Toronto Proclaims May 10 "Will to Intervene" Day
Concordia-based human rights initiative gains momentum
Montreal, May 10, 2012 - Toronto takes up the challenge of Concordia University’s Will to Intervene Project (W2I) as Mayor Rob Ford proclaims today “Will to Intervene” Day in the city.
Toronto is in good company. The President of the United States, Barack Obama, recently outlined his intent to better prevent and respond to mass atrocity crimes and make “never again” a reality. The U.S. government has already introduced policy changes based on recommendations formulated by the W2I Project.
As Canada’s largest and most multicultural city, Toronto has been affected by social unrest prompted by violations of human rights abroad.
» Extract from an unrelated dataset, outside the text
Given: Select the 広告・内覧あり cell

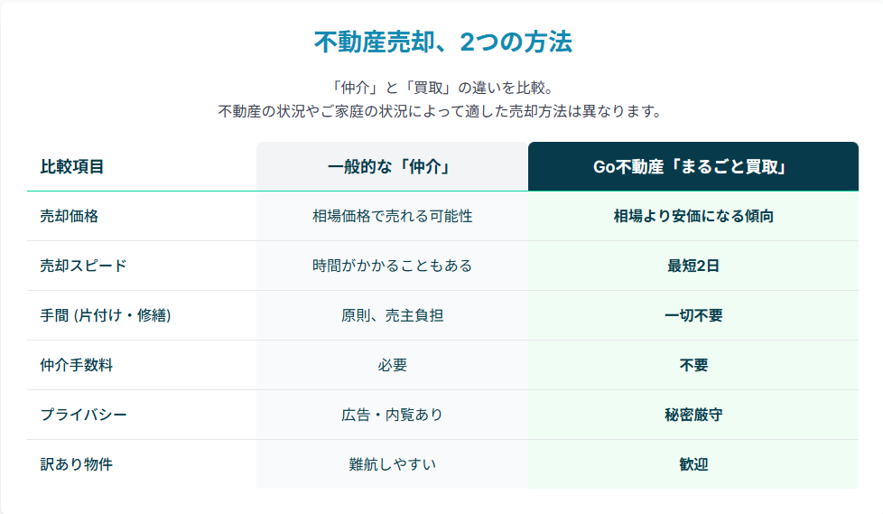Looking at the screenshot, I should click(392, 416).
This happened most strikingly in March 2009, when more than 120,000 members of the Sri Lankan Tamil diaspora paralyzed downtown Toronto and shut down the Gardiner Expressway in protest against ongoing violence in their native country.
Today’s proclamation reinforces Toronto’s commitment to preventing mass atrocity crimes. “In order to avoid repeating dark and challenging times in history, it is our duty to continue to educate each other about the lessons of the past and work together with communities worldwide to ensure that we eliminate all forms of discrimination and uphold humanity's belief and commitment to a future free from conflict,” says Mayor Ford.
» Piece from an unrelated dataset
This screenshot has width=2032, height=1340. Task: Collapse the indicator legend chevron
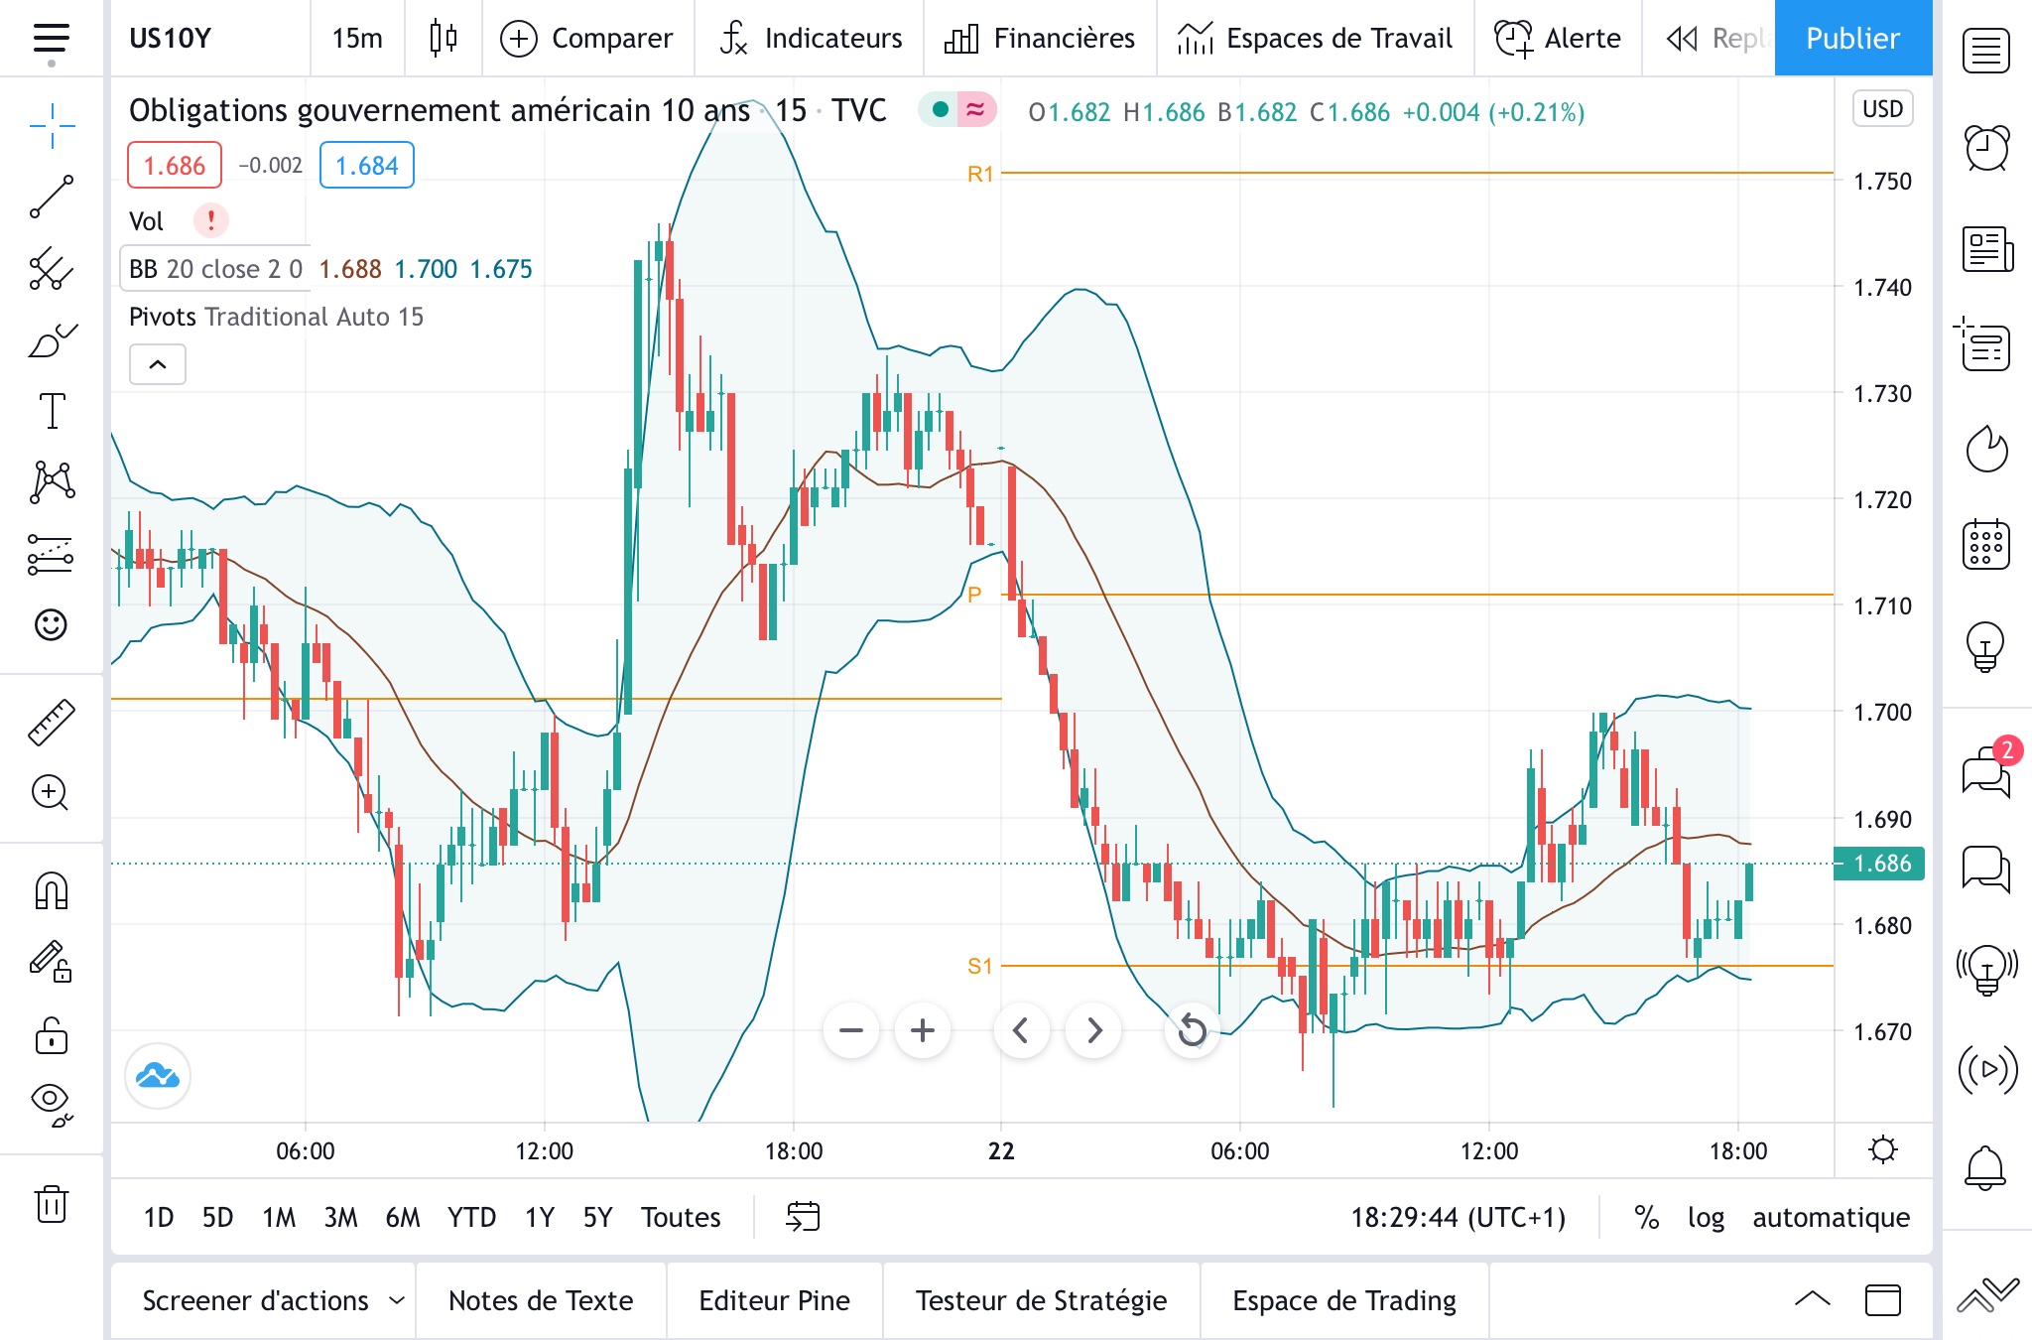(x=158, y=364)
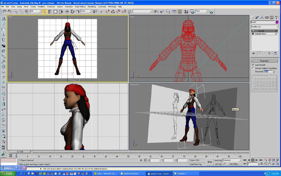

As the Will to Intervene Project’s co-founder, Lieutenant-General (retired) and Senator Roméo Dallaire, explains, “having Canada’s largest city spread the message that ‘never again’ is a civic duty is truly a breakthrough for human rights”.
The Will to Intervene Project is a crucial Canadian initiative conceived and developed at the Montreal Institute for Genocide and Human Rights Studies at Concordia University. Proclamations in support of the W2I Project have been passed in Vancouver and Calgary, and now Canada’s largest city lends its voice to the movement.
Mayor Ford made the proclamation at 2 p.m. today at the University of Toronto’s Trinity College Quad. This event was co-organized by the Canadian Centre for the Responsibility to Protect (CCR2P), a student-based research organization at the Munk School of the University of Toronto which aims to promote scholarly engagement and political implementation of the R2P principle.